_Problem_
Select every line of the data that contains the string "pixels", matching case exactly.
*** Block opens ***
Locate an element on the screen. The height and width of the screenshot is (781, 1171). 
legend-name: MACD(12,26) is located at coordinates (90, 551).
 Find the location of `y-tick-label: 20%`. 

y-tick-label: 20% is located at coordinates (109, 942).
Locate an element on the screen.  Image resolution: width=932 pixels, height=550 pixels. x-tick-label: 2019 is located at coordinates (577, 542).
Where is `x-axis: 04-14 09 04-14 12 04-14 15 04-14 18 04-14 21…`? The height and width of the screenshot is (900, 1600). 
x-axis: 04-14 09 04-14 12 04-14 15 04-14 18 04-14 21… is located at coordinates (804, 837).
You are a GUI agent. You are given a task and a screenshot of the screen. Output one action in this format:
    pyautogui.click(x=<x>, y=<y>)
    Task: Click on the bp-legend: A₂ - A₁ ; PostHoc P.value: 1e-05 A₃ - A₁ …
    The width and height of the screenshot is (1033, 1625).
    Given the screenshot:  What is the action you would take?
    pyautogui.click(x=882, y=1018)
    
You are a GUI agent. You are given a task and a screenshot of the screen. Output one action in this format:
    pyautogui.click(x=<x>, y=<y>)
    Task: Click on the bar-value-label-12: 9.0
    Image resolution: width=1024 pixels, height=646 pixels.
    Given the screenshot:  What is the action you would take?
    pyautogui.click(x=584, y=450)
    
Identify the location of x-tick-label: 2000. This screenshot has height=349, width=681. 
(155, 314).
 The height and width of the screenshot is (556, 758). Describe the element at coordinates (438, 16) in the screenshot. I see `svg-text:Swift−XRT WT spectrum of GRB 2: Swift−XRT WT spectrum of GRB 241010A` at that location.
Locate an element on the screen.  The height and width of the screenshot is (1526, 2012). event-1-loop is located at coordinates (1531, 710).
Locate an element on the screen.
*** Block closes ***
_Task response_
Locate an element on the screen.  Image resolution: width=932 pixels, height=550 pixels. x-tick-label: 2019 is located at coordinates (577, 542).
    Image resolution: width=1024 pixels, height=646 pixels.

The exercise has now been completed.